El día undécimo, alentado por las visibles muestras de confianza y apoyo del Príncipe de la Paz, Lázaro de Ribera firmó los decretos que mantenían la encomienda de indios y abolía la dispensa del servicio militar a los tabaqueros: Sus dos obsedentes aspiraciones. Al fin había podido concretarlas, eludiendo el cumplimiento de la real voluntad.

1840

Congresos. Paradas militares. Procesiones. Representaciones. Torneos caballerescos. Desfiles. Mojigangas de negros e indios. Funciones patronales. Exequias dobles. Triples funerales. Conspiraciones, muchas. Ejecuciones, muy pocas. Apoteosis. Resurrecciones. Lapidaciones. Júbilos multitudinarios. Congoja colectiva (sólo después de mi desaparición). Festividades de todo orden. Eso sí, con todo orden. ¡Y todavía hay pasquinarlos que se atreven a presentar la Dictadura Perpetua como una época tenebrosa, despótica, agobiante! Para ellos sí. Para el pueblo no. ¡ La Primera Re pública del Sur convertida en Reino del Terror! ¡Archifalsarios felones! ¿No les consta acaso que ha sido, por el contrario, la más justa, la más pacífica, la más noble, la de más completo bienestar y felicidad, la época de máximo esplendor disfrutada por el pueblo paraguayo en su conjunto y totalidad, a lo largo de su desdichada historia? ¿No lo merecía por ventura después de tantos sufrimientos, padecimientos e infortunios? ¿Esto es lo que entenebrece y entristece a mis antiguos enemigos y detractores? ¿Es esto lo que los colma de odio y perfidia? ¿De esto me acusan? ¿Esto es lo que no me perdonan ni me perdonarán nunca? ¡Bien frito estaría si necesitara de su absolución! Por de pronto, la memoria de la gente-muchedumbre, los cinco o seis sentidos más comunes abogan, testimonian a mi favor. ¿No tienen ustedes, consignatarios de calumnias y necedades, ojos para ver, oídos para oír?

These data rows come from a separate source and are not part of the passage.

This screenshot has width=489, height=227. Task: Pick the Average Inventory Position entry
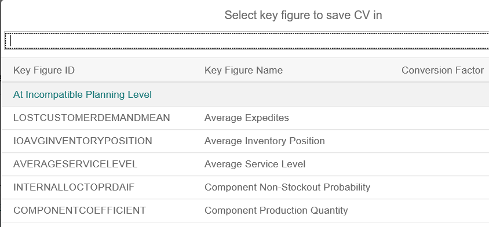(264, 141)
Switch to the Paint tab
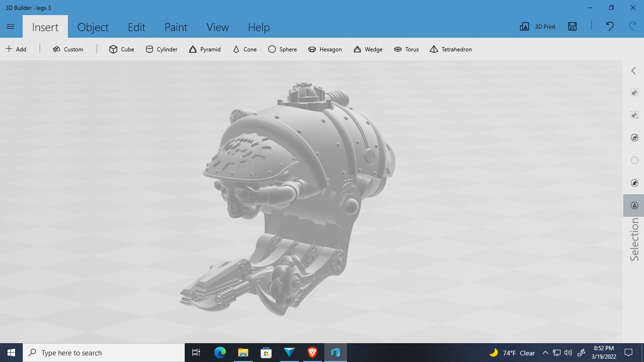This screenshot has width=644, height=362. 175,27
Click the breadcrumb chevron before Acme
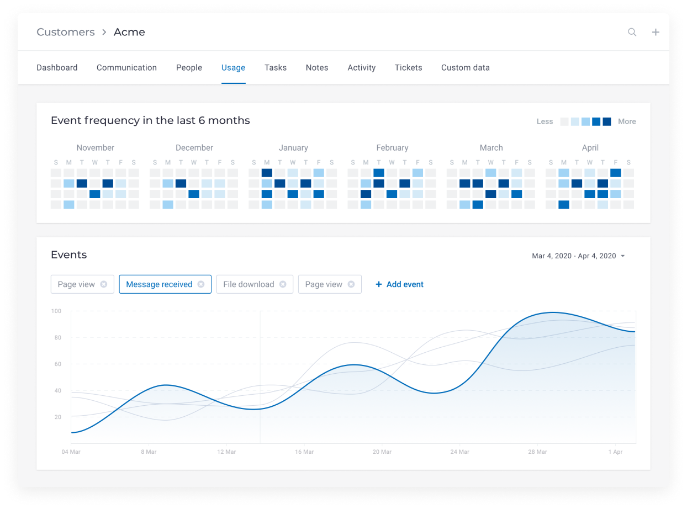 104,32
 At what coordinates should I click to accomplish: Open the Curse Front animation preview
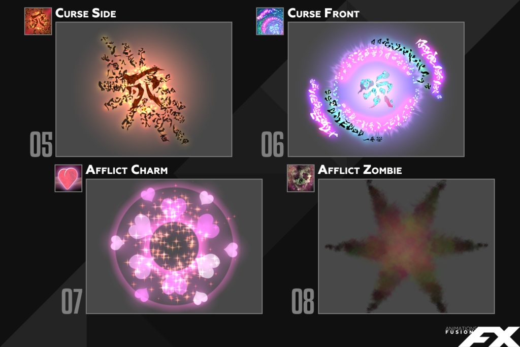click(x=376, y=89)
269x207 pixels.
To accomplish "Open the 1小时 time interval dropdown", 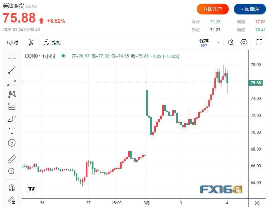I will [13, 43].
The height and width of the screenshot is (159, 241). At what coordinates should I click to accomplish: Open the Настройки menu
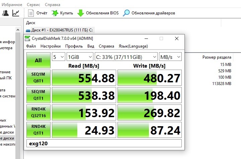coord(51,46)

Por de pronto, el primer testimonio. ¿No escuchan los sones marciales que aturden los tímpanos de los más sordos? Me enorgullezco de haber hecho de Asunción la capital con más bandas de músicos en el mundo entero. Son exactamente cien las que atruenan en la ciudad en este momento, casi al unísono. Sólo con una infinitesimal diferencia de tono, de ritmo, de afinación, regulados con matemática precisión. Infinitos ensayos. Paciencia infinita de maestros y ejecutantes hasta la producción de sonidos, síncopas y silencios en relieve. Volúmenes estereofónicos (no estercóreos como el zumbido pasquinario), hacen de la comba del cielo su caja de resonancia y de la tierra y del aire sus medios naturales de propagación. Tal si los elementos mismos fueran las bandas de músicos. Callan los instrumentos y las secciones cónicas del silencio continúan vibrando llenas de música marcial. Parábola del sonido que se sobrevive circularmente, al igual que la luz, en el punto en que el círculo se abre y se cierra al mismo tiempo. Escuchen. Aún está sonando la charanga del mismo, solo y único desfile que brindé a la turbamulta de enviados imperiales, directoriales, provinciales, urdemales. En desagravio del país. Años 1811, 1813, 1823.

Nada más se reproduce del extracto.